軽度のうつ病が、重度のうつ病より楽とは限らない
うつ病も症状の酷さや、日常生活への支障がどれくらいあるかなど、いくつかの判断基準に基づいて「重い」とか「軽い」みたいな分類をされることがあります。
軽症、中等症、重症、とか、軽度、中等度、重度など、呼び方の細かい部分は多分団体とか病院によって違うみたいですが、このマガジンでは厚生労働省の"簡易抑うつ症状尺度"というものを基準に、「軽度」「重度」という呼び方に統一します。
僕は最初「重度のうつ病」と診断されました。
その頃は文字通り何も出来ない。薬で毎日10時間以上寝て、たまに水を飲むために何とか起き上がって少し水を飲んだら倒れてまた寝て、トイレも何時間も我慢して限界が来たら這うように行って、ご飯を食べる姿勢も維持できないから休み休み食べる…

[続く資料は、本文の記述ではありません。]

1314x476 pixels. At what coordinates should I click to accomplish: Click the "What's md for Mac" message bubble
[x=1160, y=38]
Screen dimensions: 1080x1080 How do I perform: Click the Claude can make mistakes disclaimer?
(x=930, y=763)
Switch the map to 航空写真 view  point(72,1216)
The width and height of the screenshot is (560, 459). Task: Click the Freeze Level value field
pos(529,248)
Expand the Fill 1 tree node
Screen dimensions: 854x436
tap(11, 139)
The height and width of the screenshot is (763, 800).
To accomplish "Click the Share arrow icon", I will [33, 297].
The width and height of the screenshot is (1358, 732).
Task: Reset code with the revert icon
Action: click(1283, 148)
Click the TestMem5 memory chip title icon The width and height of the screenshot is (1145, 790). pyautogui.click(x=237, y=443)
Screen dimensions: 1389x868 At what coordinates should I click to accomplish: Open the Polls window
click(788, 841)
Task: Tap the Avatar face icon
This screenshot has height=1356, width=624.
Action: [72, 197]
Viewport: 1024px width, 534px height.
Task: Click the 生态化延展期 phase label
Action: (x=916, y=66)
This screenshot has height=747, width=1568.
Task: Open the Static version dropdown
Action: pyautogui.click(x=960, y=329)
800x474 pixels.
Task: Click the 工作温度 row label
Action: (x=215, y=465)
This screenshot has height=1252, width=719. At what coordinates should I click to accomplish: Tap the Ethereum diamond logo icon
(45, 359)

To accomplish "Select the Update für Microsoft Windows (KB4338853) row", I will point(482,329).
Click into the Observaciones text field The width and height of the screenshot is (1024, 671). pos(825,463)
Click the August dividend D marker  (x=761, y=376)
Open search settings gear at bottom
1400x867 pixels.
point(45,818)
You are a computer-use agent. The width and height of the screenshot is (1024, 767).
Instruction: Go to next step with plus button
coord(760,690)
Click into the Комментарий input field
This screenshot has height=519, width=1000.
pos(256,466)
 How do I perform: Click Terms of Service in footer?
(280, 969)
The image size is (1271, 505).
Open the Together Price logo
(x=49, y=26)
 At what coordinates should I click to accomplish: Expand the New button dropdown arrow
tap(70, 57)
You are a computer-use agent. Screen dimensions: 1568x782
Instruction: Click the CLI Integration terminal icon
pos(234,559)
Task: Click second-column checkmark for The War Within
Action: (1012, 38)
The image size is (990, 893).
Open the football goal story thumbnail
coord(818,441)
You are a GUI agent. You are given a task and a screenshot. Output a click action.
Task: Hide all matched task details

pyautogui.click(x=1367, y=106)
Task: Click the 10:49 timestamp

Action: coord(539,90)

そこから少しずつ治療が進み、ある程度回復していき、その頃に通ってた病院の症状の酷さを診断するテストでも、重度の頃よりはだいぶ数字が良くなっていました。
だいぶ前のことでして、主治医からハッキリ「軽度です」などと言われたかどうかは覚えていないのですが、そのテストで出た数字では軽度に分類されて喜んでいたことは覚えています。
…ここまで聞くと、軽度は重度より楽かのような、マシかのような印象を受けるかもしれません。
確かに、例えば日常生活で出来ることを書き出していけば、重度より軽度のほうが出来ることの数は多いでしょう。
身体症状とか精神症状とか、症状一つ一つの酷さを数値化したら、重度より軽度のほうが数値はマシなのでしょう。
けど、じゃあ軽度が重度より楽なのか?つらくないのか?と言うと、それはまた別の話なのです。
突然ですが、ここで40度くらいの高熱を出したときのことを思い出してみてください。
文字通り、まさに文字通り身動きすら取れなかったと思います。
では、37.5くらいの熱のときのことを思い出してみてください。
確かに40度に比べれば、症状自体は軽いですしある程度は動けます。
でも、だからこそ大変なこと、面倒なこと、回復まであと少しだからこその焦り、ぶり返す危険があるからこそのもどかしさ…ありますよね?
重度は40度、軽度は37.5くらいの感じだとイメージすると、軽度が重度より楽なのか、つらくないのか、というとそれはまた別の話だ、ということが想像しやすいかもしれません。
ある程度動けてしまうからこそ、「休む」という決断がしづらなくなる。諦めがつかなくなる。してもらえなくなる配慮もあり、求めづらくなる助けもある。
自分も周りも「そろそろ復帰して大丈夫なんじゃないか?」と思い始めるし、みんなつらいからこそ「もう大丈夫なんだ」と思いたくなる。
重度には重度の、軽度には軽度のつらさがあり、必ずすも軽度だから重度の人より楽、軽度になったから前より楽、ということではないのです。